= Daniel Damásio Ascensão Filipe =

Cape Verdean poet and journalist

Daniel Damásio Ascensão Filipe (December 11, 1925 in Boa Vista Island, Cape Verde - April 6, 1964) was a Cape Verdean poet and journalist.

He was born in the island of Boa Vista in 1926. He went to Portugal when he was a child and later gratuded at the Curso Geral dos Liceus. He studied at lyceums in Portugal and later as a co-director in the work Notícias do Bloqueio (Bloc News), collaborated with the review and realized by the Emissora National on the literary program Távola Redonda (Voice of the Emperor) and the journal Diário Ilustrado (1956-).

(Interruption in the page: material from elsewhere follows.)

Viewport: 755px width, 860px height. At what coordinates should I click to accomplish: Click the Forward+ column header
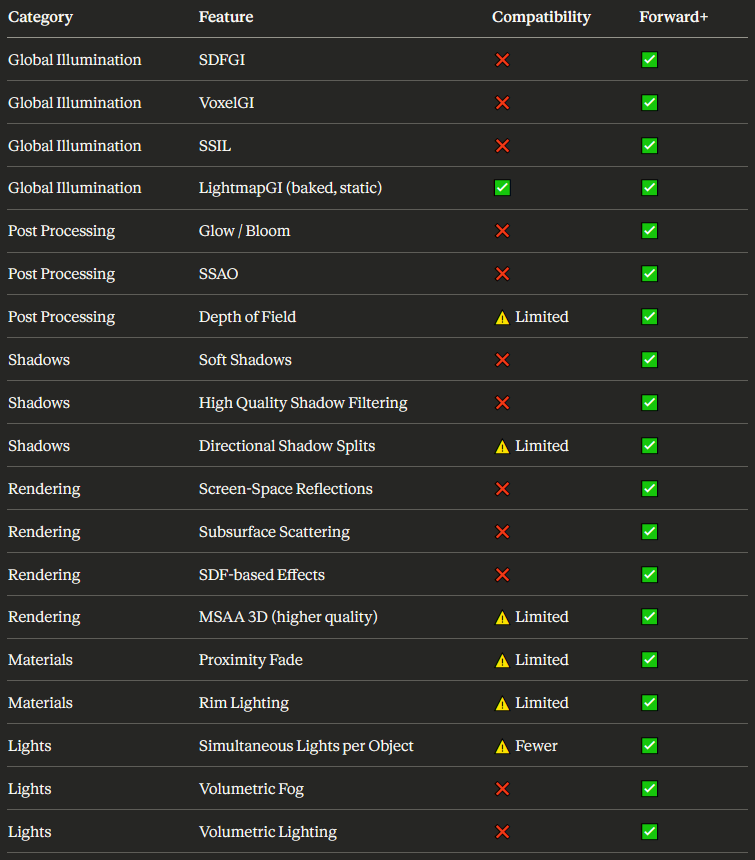(x=673, y=17)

He was one of the founders of Claridade journal which was founded in 1936 alongside Manuel Lopes, Baltasar Lopes da Silva, Manuel Ferreira, Francisco José Tenreiro, António Aurélio Gonçalves and Jorge Barbosa. He was the youngest member. The journal was related to nationalism and opposition of colonial rule.

==Bibliography==
Daniel Felipe becgan a literary activity in 1946 with Missiva, then Marinheiro em Terra (The Fishermen on Land) (1949), O Viageiro Solitário (1951), Recado para a Amiga Distante (1956), A Ilha e a Solidão (1957) that was awarded the Prémio Camilo Pessanha (Camilo Pessanha Award), the novel O Manuscrito na Garrafa (1960), A Invenção do Amor e Outros Poemas (The Invention of Love and Other Poems) (1961) and Pátria, Lugar de Exílio (1963).

One of his poems can be found on the CD Poesia de Cabo Verde e Sete Poemas de Sebastião da Gama (2007) by Afonso Dias.